§ Task to complete: Transcribe exactly the lines from the one containing "The width and" through the end of the data, both included. Leave out pictures.
-- Opening Marker --
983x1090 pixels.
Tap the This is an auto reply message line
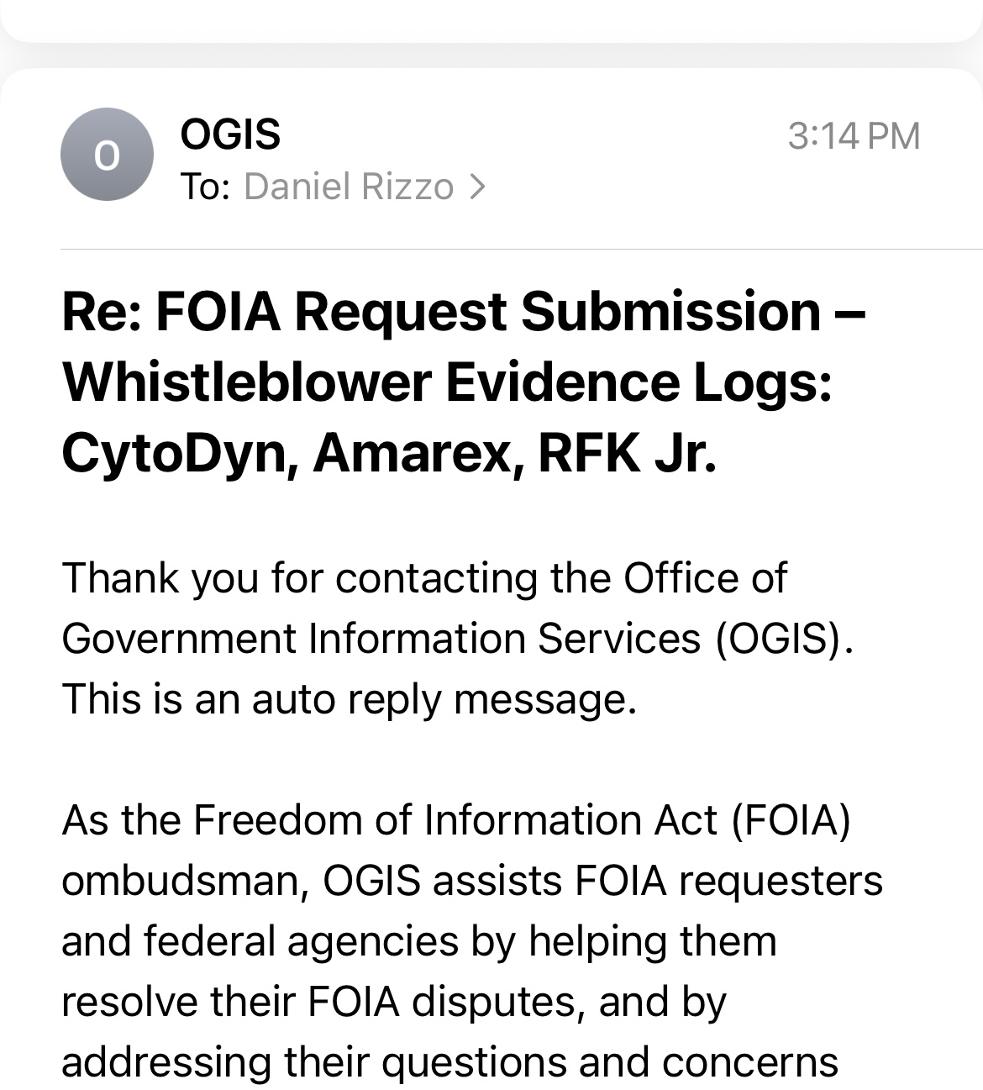click(350, 699)
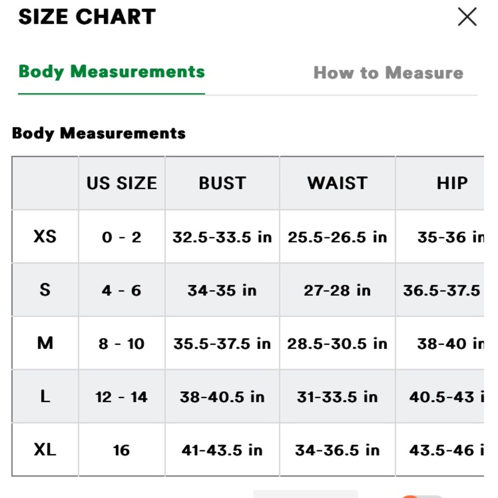The image size is (498, 498).
Task: Select the S size row label
Action: point(45,290)
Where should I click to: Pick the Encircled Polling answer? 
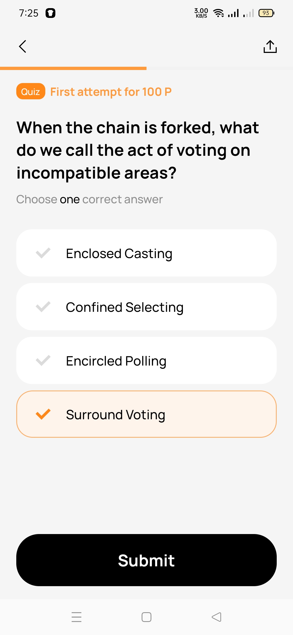pyautogui.click(x=147, y=361)
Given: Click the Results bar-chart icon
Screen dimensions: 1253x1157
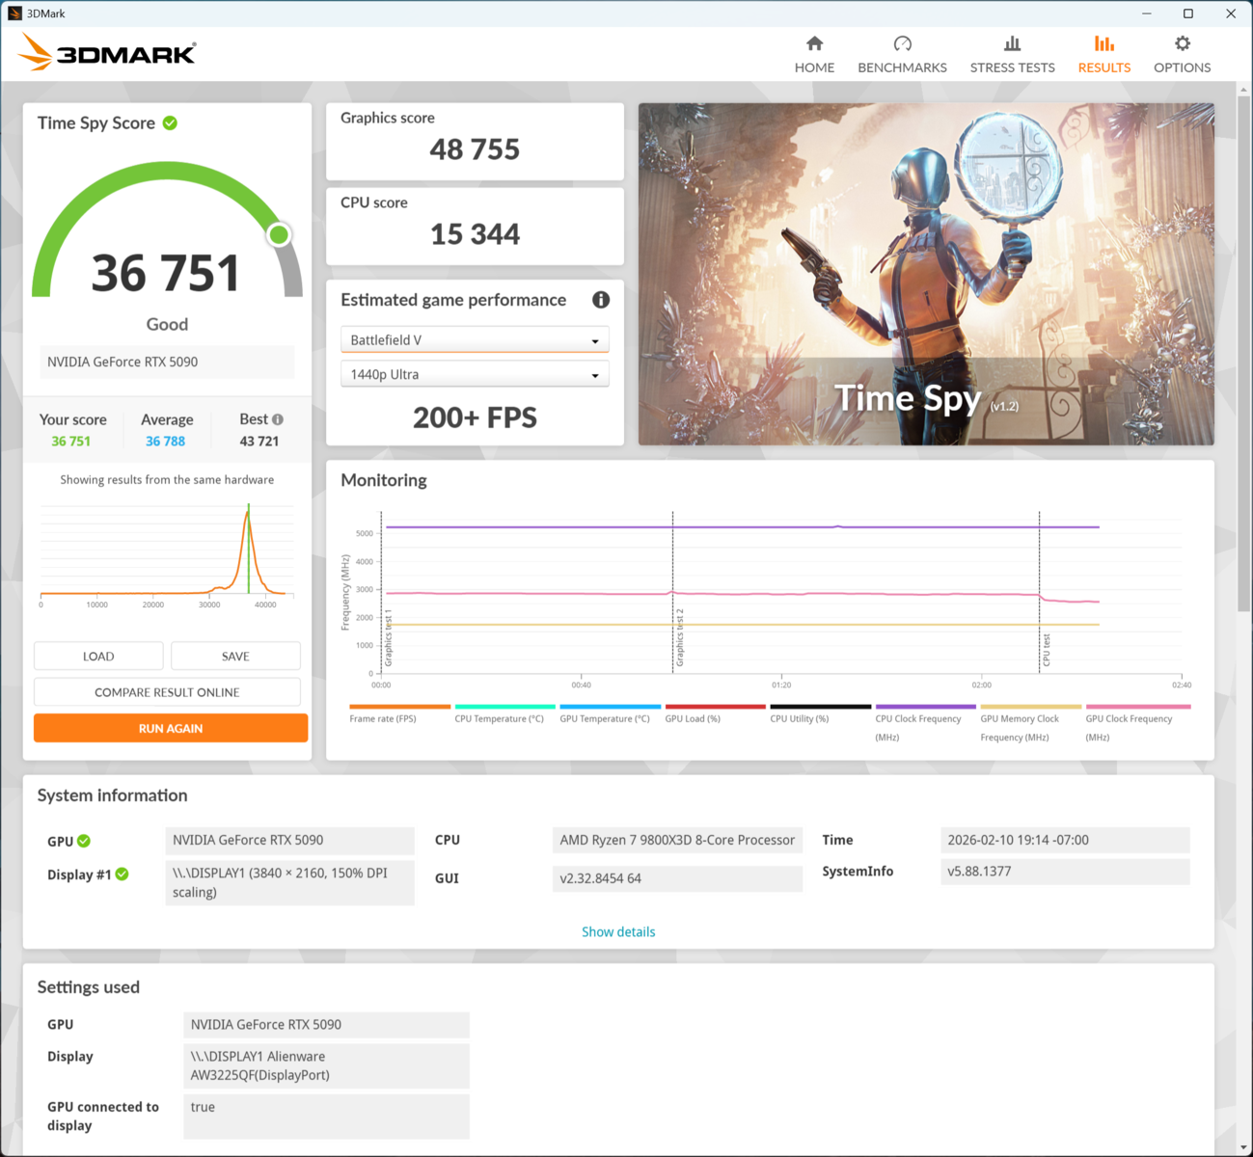Looking at the screenshot, I should 1103,44.
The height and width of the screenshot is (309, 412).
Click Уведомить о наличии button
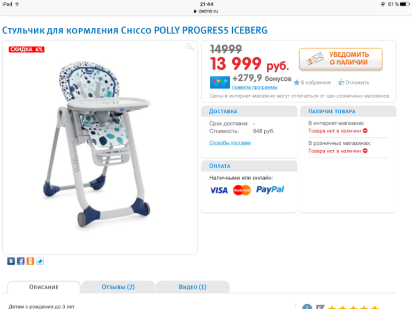340,59
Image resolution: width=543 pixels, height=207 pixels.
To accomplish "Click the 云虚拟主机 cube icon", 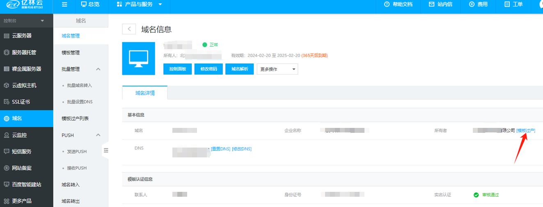I will click(x=6, y=85).
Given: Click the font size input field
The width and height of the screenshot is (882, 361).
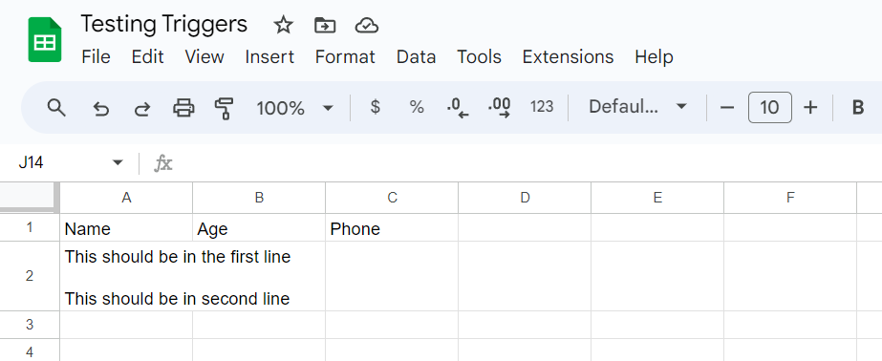Looking at the screenshot, I should [x=769, y=107].
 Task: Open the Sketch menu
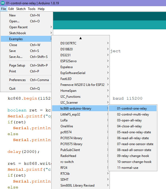click(x=21, y=9)
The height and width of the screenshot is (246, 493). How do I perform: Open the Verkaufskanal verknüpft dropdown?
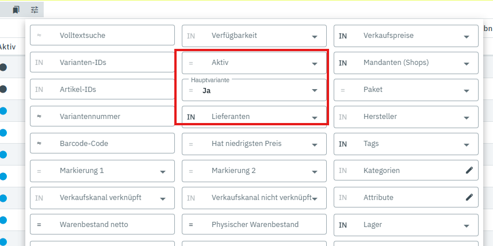pyautogui.click(x=162, y=198)
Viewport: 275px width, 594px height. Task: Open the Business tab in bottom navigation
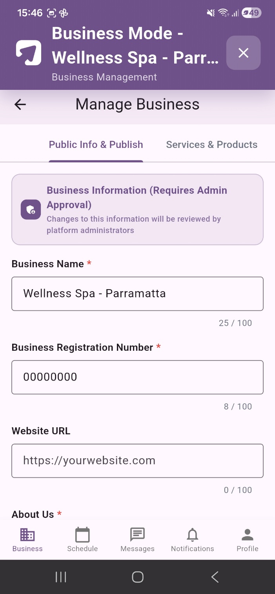(x=27, y=540)
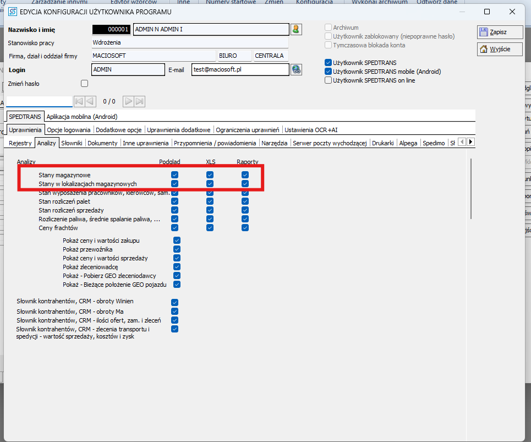Click the user picker icon beside name field

click(296, 29)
-- Closing Marker --
§ Result:
The width and height of the screenshot is (882, 361).
Looking at the screenshot, I should [x=769, y=107].
 Task: Open the Sketch menu
click(x=21, y=9)
The height and width of the screenshot is (246, 493). How do I perform: Open the Verkaufskanal verknüpft dropdown?
pyautogui.click(x=162, y=198)
Viewport: 275px width, 594px height. Task: Open the Business tab in bottom navigation
(x=27, y=540)
Click the user picker icon beside name field

click(296, 29)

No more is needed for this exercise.